By RFE/RL staff
Russian Deputy Foreign Minister Sergei Ryabkov has accused the incoming administration of President-elect Joe Biden of “Russophobia” and says he expects relations with the United States to go “from bad to worse.”
“It would be strange to expect good things from people, many of whom made their careers on Russophobia and throwing mud at my country,” Ryabkov said on December 23, less than a month ahead of Biden’s inauguration.
Relations between Moscow and Washington have deteriorated in recent years over issues including Russia’s seizure of Ukraine’s Crimea region in 2014, its role in wars in eastern Ukraine and Libya, its election meddling in the United States and Europe, and a series of major cyberattacks blamed on the Russians.
Biden, who will be inaugurated on January 20, 2021, is expected to take a tougher stance toward the Kremlin on its human rights record and foreign policies compared with outgoing President Donald Trump, who has been criticized by some for being too soft on Russia.
Russian President Vladimir Putin congratulated Biden for his election victory six weeks after the November 3 vote and said he was ready for “collaboration.”
But Kremlin spokesman Dmitry Peskov on December 23 warned that Moscow was expecting “nothing positive” in ties with the United States.

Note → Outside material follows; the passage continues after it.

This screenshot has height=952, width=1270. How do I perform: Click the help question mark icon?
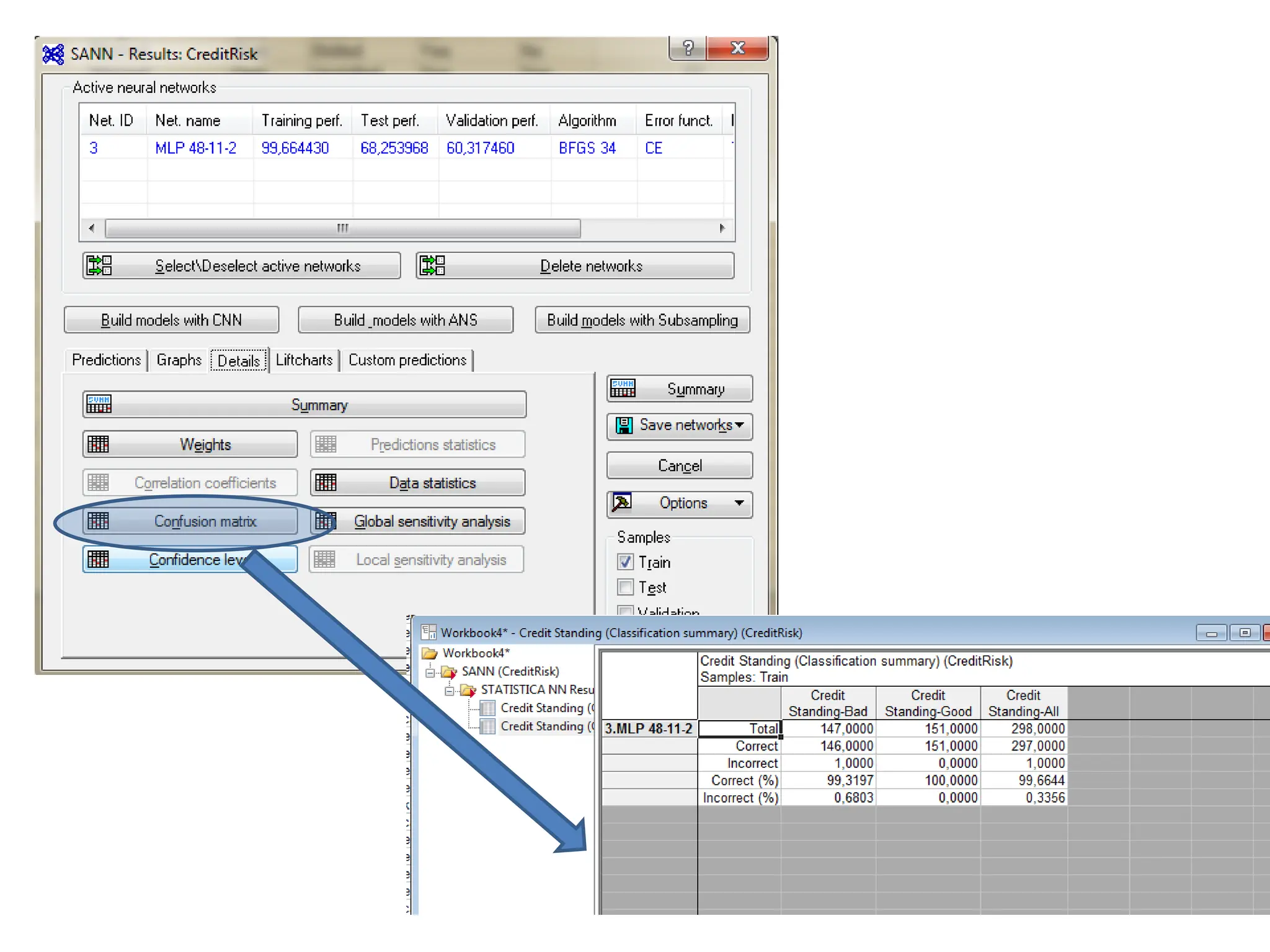point(688,48)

Ryabkov struck a similar note in an interview with Russia’s news agency Interfax, saying the country should move to a “total containment” approach in relations with Washington and retain “selective dialogue” on subjects that are of interest to Moscow.
He said that Russia would not initiate any contacts with Biden’s transition staff, and would also not make any “unilateral concessions.”
And if the United States continued approaching Russia as a “strategic rival,” then Moscow would “treat them in a similar way,” the deputy foreign minister added.
Referring to U.S. sanctions imposed this week on 45 Russian companies with alleged ties to the country’s military, Ryabkov said the outgoing administration was trying to “slam the door loudly” on Moscow, with the trend likely to remain when Biden moves into the White House.
“We are going from bad to worse. This was very typical for the past four years and so far there is no feeling that this trend has outlived its usefulness,” Ryabkov said.
Speaking to reporters, Peskov said Russia had been “consistently getting new sanctions. So, there is nothing positive so far, unfortunately,” in Russia-U.S. relations.
Separately, Foreign Minister Sergei Lavrov promised a response to the new U.S. sanctions and said that the United States had “long been pursuing a hostile policy” toward Russia.
The comments come a day after Biden called on Trump to publicly identify the perpetrator of a large-scale breach of U.S. government agencies — a hack some of Trump’s top allies have blamed on Russia.
In a speech in Delaware, Biden faulted the Trump administration for stripping U.S. defenses against cyberattacks and pledged a tough response when officials discover who was behind the cyberintrusion.
The hackers “can be assured that we will respond and probably respond in kind,” he said.
The U.S. administration has not made a formal assessment of who was behind the attack, but Secretary of State Mike Pompeo and Attorney General William Barr said all signs pointed to Moscow.
Trump has downplayed the seriousness of the attack uncovered last week and floated the idea that China might be responsible for the hacking spree.
The Kremlin has denied any role in the hacking.